Читать книгу Mr. Roosevelt's Navy - Patrick Abazzia - Страница 11
ОглавлениеThe President Defines the Problem
IT WAS ONLY EIGHT DAYS before Christmas, 1937, but none of the men seated at the long table in the Cabinet Room took note of the season. Five days earlier, Japanese aircraft had bombed and sunk the U.S. gunboat Panay in the shallows of the Yangtze River. And now, the Secretary of the Navy, Claude A. Swanson, was telling his colleagues and President Franklin Roosevelt what should be done about this latest crisis in the Far East. Swanson was a stiff, gaunt man; seriously ill, he could not stand up unsupported. White-haired and sallow, he spoke earnestly, a long, full, gray moustache rising and falling with the movement of his lips. He spoke in a thick, gravelly voice which made it difficult for his listeners to understand what he was saying. Sometimes his words gargled together, and only harsh rasps, scratchy and phlegmy, could be heard above the small, restless noises that men make when they are listening to another speak. Secretary Swanson spoke of the need for force; at the least, the U.S. Fleet should be moved from the West Coast to Hawaii.
In a dreamy, distracted way, the crotchety Secretary of the Interior, Harold L. Ickes, evaluated the proposals of his infirm colleague. He sensed in Swanson’s urgency something of the shiny-eyed tenacity of the half-dead man who wants to precipitate grand events to mark his passing. Ickes had absorbed much of the strident, ingenuous pacifism of the liberalism of his generation; indeed, he had once deemed it virtually immoral for the President to allocate WPA funds to the construction of warships.
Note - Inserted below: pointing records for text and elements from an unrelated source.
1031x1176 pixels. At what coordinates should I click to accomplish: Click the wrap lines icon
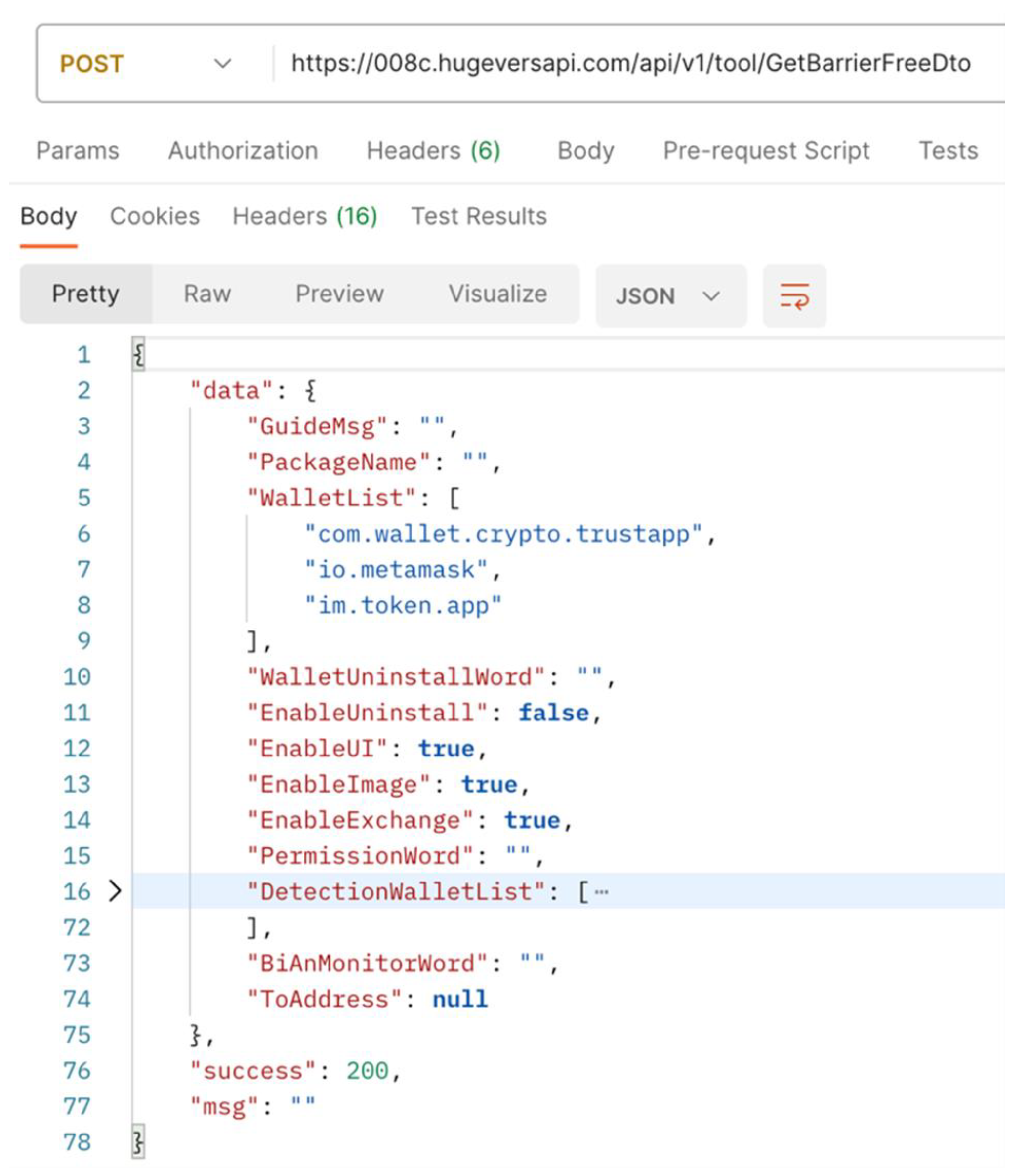tap(794, 295)
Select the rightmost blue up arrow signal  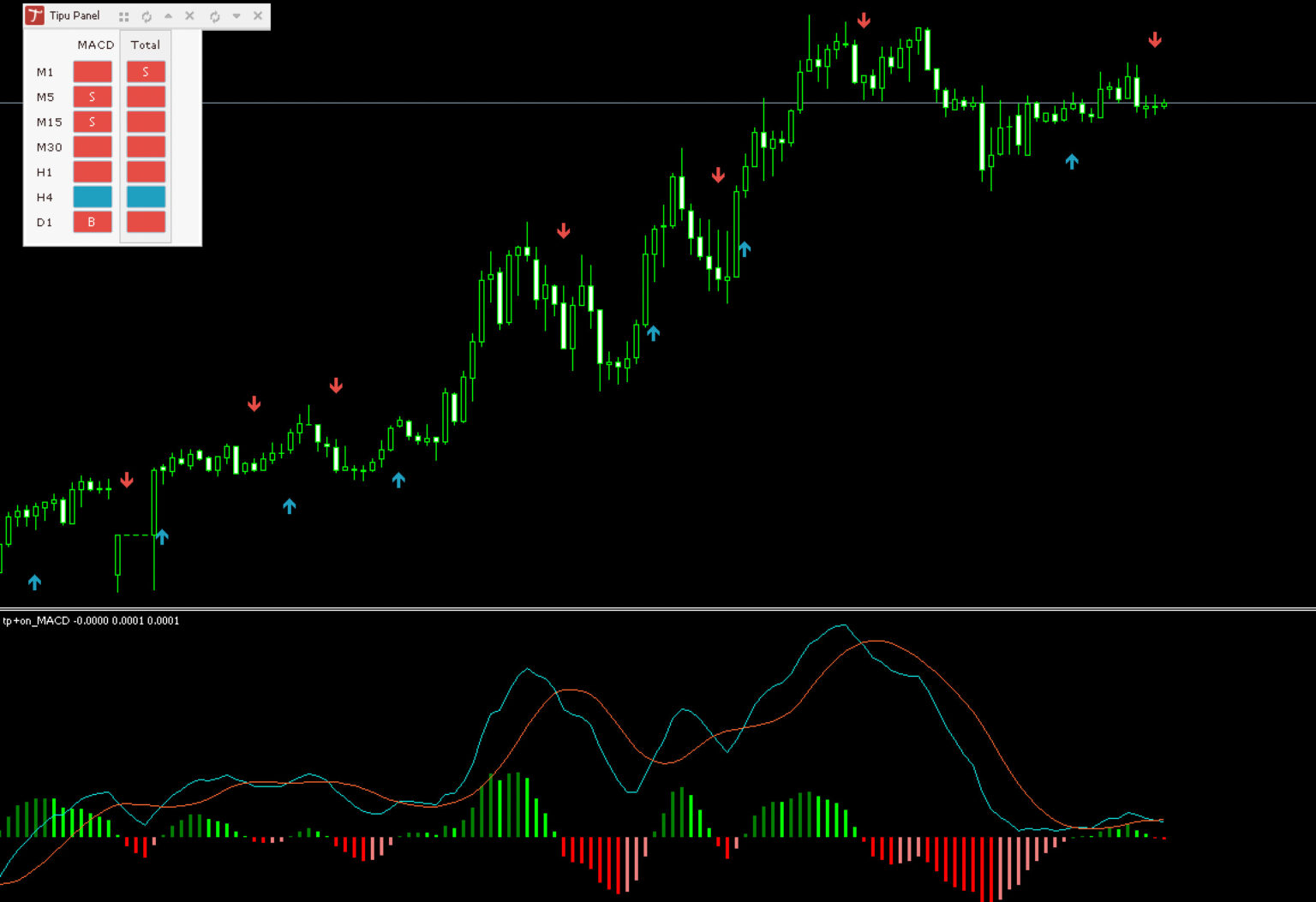click(x=1071, y=161)
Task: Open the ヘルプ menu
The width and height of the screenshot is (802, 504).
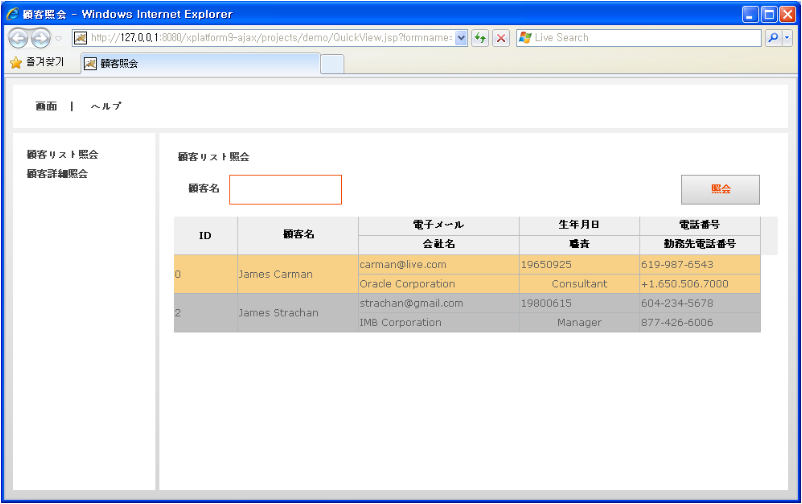Action: click(x=106, y=106)
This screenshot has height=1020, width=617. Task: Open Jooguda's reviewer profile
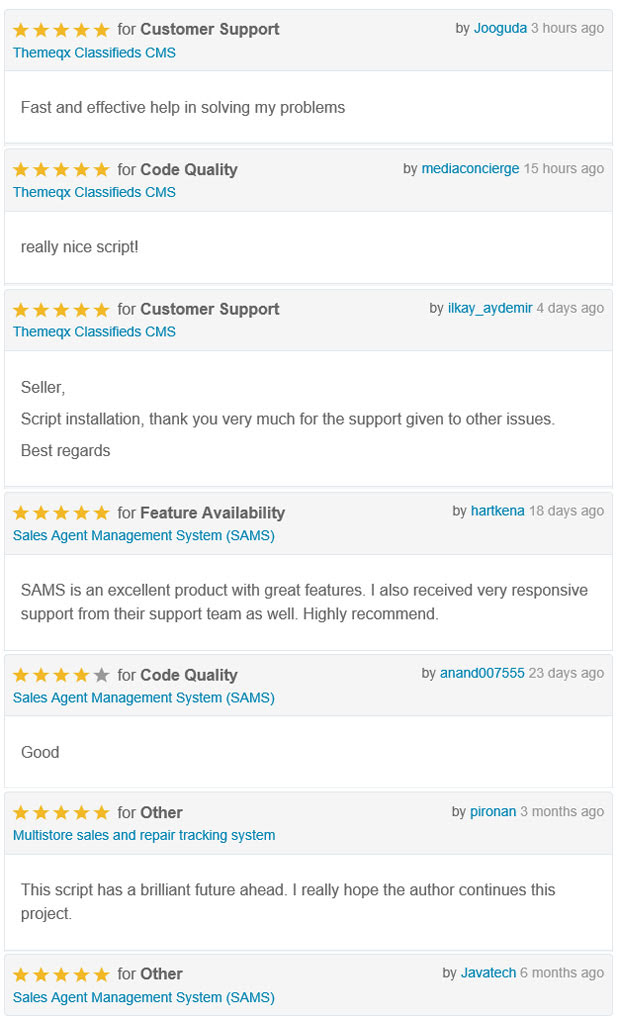coord(500,28)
Yet, increasingly, he was coming to believe that he who turns the other cheek gets slapped with the other hand; he feared that only force might restrain the totalitarian regimes. So, almost despite himself, Ickes wondered if the Secretary of the Navy might not be right. If we had to fight, he told himself, perhaps it was a case of better now than later.
Henry Morgenthau, the balding, sad-eyed Secretary of the Treasury, knew that the old man was saying things that needed to be said. Morgenthau had moved through this dismal week with an ache of rage and shame stabbing at him with the remorseless insistence of an abscessed tooth. Outraged by the Japanese attack, he was appalled and then ashamed at the number of people in the government who preferred to ignore the fate of the Panay. To Morgenthau, this was not only bad policy, but also bad morality; a nation had to protect its own. His Department was studying the feasibility of seizing Japanese assets in the United States, and he hoped that the President would announce measures of firmness. Three days ago, Franklin Roosevelt had told him that in the old days the sinking of an American vessel would have automatically been considered an act of war.
But the President had known all week that neither the state of the nation’s arms nor the temper of its people was equal to the task of restraining Japan. The Japanese seemed willing to make reparation for the “incident,” and the President wanted a quick and discreet settlement. Now, the President interrupted Swanson to remark that he wanted to achieve the same ends in the Pacific—but without risking war. He then turned the discussion toward vaguer and safer ground, the possibility of economic sanctions and a “quarantine” of the aggressor states.
But Franklin Roosevelt knew that there were likely to be other such galling episodes, and it profoundly annoyed him that the totalitarian powers were able to achieve diplomatic victories and territorial conquests without formally making war. They achieved their ambitions in a world technically at peace through “civil wars,” “undeclared wars,” and “incidents,” lulling other nations by an avoidance of full-scale, overt war. The President felt that the United States might have to develop a similar technique. And so he told his Cabinet, “If Italy and Japan have evolved a technique of fighting without declaring war, why can’t we develop a similar one?”
Thus, on 17 December 1937, President Franklin Roosevelt defined the problem.1
A few days later, Captain Royal E. Ingersoll, head of the War Plans Division of the Office of Naval Operations, was invited to the White House. Ingersoll was a “rumpled,” scholarly officer with a bent for staff work and a distaste for publicity. The President ordered him to Britain to discuss the possibility of Anglo-American naval cooperation, but he was to make “no commitments” on behalf of the United States. Ingersoll understood. As he explained, “We had to make preliminary arrangements to explore what could be done—for communicating with each other, for establishing liaison, intelligence, and other things, so if war did come we would not be floundering around for months until we got together.”2
The President had taken his first step toward a policy of “fighting without declaring war.” It was merely a small, tentative step, but in due time, his pace would quicken, and ships yet unbuilt would steam away on business in great waters.